As of now, they have five picks in the first two rounds of this upcoming draft: their own first-round pick, Winnipeg’s first-round pick, their own second-round pick, then either Dallas’ second-round pick or first-round pick, plus either Tampa Bay’s second-round pick or first-round pick, the condition being if the Lightning win the Stanley Cup, it goes to a first. That was part of the deal at this time last year that sent Ryan McDonagh and J.T. Miller to Tampa.

If no conditions are met, and they don’t flip any picks, the Rangers could end up making seven picks in the first round from 2017 through 2019. They had two in 2017 — Lias Andersson (No. 7) and Filip Chytil (No. 21), both currently on the NHL roster — and three in 2018 — Vitali Kravtsov (No. 9), K’Andre Miller (No. 22) and Nils Lundkvist (No. 28).

Since the NHL-WHA merger in 1979, no team has made more than seven picks in the first round over a three-year period.

But this was the declaration from Gorton and the rest of the front office when they sent that famous letter to the fans on Feb. 8, 2018. It was a turning point for the organization, making it crystal clear they were looking toward the future rather than the present. Set to miss the playoffs for a second straight year, and with head coach David Quinn establishing himself in his first year behind the bench, the rebuild is in full force.
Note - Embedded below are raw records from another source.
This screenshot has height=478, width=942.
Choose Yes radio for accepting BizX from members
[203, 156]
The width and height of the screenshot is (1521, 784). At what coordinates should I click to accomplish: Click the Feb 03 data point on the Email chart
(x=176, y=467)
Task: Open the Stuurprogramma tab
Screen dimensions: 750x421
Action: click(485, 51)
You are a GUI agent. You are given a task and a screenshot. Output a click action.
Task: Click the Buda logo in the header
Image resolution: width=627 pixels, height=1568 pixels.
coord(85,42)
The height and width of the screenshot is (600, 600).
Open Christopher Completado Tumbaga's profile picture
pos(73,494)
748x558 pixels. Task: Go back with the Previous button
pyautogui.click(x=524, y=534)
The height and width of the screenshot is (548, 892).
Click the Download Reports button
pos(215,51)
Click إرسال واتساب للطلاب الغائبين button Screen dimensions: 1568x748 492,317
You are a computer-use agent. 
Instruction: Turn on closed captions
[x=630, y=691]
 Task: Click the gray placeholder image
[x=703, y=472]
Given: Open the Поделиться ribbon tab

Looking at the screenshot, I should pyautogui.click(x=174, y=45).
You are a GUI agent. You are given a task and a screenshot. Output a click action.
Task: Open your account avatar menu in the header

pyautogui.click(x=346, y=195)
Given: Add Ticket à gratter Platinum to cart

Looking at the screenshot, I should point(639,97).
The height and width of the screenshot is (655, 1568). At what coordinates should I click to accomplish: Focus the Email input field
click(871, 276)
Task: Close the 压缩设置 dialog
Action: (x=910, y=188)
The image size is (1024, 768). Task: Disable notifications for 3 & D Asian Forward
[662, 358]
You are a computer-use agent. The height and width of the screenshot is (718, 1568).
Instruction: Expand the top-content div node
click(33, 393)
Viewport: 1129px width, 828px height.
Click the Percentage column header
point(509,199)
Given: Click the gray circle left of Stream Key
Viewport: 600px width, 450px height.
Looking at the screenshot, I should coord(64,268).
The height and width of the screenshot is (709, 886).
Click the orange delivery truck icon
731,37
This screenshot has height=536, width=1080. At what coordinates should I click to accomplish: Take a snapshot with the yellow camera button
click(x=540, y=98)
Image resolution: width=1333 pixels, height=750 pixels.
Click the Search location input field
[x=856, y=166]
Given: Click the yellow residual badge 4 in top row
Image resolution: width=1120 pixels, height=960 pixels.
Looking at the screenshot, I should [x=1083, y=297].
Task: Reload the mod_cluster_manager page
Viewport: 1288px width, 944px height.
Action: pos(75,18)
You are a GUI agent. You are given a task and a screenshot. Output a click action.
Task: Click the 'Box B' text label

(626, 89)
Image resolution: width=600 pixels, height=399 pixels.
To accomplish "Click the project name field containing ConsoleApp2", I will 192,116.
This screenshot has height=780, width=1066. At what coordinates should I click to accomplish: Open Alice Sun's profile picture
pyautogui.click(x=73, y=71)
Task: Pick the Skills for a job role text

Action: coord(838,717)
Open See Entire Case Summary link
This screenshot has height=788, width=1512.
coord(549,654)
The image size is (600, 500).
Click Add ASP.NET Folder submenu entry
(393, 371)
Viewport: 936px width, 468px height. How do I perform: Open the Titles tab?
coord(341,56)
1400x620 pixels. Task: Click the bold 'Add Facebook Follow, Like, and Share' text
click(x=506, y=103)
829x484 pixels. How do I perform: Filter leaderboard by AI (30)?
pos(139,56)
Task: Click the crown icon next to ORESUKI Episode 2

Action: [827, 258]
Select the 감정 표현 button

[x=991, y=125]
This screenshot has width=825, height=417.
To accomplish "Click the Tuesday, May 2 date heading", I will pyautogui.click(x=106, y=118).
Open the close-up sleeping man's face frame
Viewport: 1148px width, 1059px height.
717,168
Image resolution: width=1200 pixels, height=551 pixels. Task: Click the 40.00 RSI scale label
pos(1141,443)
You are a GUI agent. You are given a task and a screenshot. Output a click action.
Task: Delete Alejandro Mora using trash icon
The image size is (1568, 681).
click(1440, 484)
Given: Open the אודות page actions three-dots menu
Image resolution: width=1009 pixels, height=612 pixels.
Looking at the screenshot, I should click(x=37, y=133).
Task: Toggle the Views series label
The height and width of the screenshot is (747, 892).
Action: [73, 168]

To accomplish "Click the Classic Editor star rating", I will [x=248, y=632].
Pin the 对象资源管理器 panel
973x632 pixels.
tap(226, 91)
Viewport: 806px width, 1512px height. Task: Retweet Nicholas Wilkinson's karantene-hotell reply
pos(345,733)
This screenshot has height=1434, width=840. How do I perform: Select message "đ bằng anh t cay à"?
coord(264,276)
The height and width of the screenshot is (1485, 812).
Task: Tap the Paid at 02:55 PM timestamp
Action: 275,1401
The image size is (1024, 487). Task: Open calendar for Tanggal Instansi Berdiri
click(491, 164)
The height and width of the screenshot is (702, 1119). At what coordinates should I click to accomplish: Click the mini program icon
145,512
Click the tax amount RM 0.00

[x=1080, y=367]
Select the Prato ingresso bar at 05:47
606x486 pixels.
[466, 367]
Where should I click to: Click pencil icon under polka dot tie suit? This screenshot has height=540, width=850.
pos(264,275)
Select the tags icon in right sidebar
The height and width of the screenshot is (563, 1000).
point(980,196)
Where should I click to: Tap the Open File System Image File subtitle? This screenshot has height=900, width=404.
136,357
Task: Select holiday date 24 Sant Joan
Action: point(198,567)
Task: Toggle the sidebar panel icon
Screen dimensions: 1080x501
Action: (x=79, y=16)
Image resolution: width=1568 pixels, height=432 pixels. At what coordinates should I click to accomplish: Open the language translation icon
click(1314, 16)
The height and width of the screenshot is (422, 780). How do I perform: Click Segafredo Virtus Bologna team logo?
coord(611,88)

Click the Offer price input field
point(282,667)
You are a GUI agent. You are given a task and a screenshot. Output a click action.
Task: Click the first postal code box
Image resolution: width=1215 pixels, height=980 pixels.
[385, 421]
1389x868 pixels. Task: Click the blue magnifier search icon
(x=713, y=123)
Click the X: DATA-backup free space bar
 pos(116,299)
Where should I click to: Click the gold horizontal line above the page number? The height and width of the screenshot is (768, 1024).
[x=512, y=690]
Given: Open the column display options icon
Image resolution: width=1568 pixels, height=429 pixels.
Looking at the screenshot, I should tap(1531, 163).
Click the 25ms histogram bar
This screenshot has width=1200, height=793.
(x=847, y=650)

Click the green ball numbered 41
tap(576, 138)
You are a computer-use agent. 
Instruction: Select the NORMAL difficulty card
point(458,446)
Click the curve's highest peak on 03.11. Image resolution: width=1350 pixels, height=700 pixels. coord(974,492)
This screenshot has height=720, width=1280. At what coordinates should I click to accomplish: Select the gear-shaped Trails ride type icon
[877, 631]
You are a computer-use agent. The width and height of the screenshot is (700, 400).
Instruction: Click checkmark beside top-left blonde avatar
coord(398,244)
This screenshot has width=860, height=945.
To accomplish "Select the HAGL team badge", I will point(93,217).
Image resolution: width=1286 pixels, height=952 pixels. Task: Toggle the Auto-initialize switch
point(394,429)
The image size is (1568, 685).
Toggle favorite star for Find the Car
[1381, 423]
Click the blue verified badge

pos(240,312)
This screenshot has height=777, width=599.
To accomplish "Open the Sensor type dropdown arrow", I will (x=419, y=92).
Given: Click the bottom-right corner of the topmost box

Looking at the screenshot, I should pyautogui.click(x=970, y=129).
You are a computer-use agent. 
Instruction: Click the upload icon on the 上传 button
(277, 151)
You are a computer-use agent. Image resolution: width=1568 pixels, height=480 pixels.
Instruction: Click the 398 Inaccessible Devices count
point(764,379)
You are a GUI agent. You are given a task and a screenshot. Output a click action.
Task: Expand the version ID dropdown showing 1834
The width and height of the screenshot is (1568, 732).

And more moves are still probable before the deadline comes, with at least another to-be unrestricted free agent, defenseman Adam McQuaid, set to be traded.

It was an unceremonious end to Hayes’ tenure on Broadway, having spurned the Blackhawks, who drafted him with the No. 24-overall pick in 2010, and choosing the Rangers as a free agent out of Boston College in the summer of 2014. He ended up playing 361 games for the Rangers over parts of five seasons, notching 87 goals and 216 points. He also skated in 34 playoff games (two goals and 10 points), making a run to the conference final in his rookie season of 2015, and winning one round in 2017 before losing to the Senators.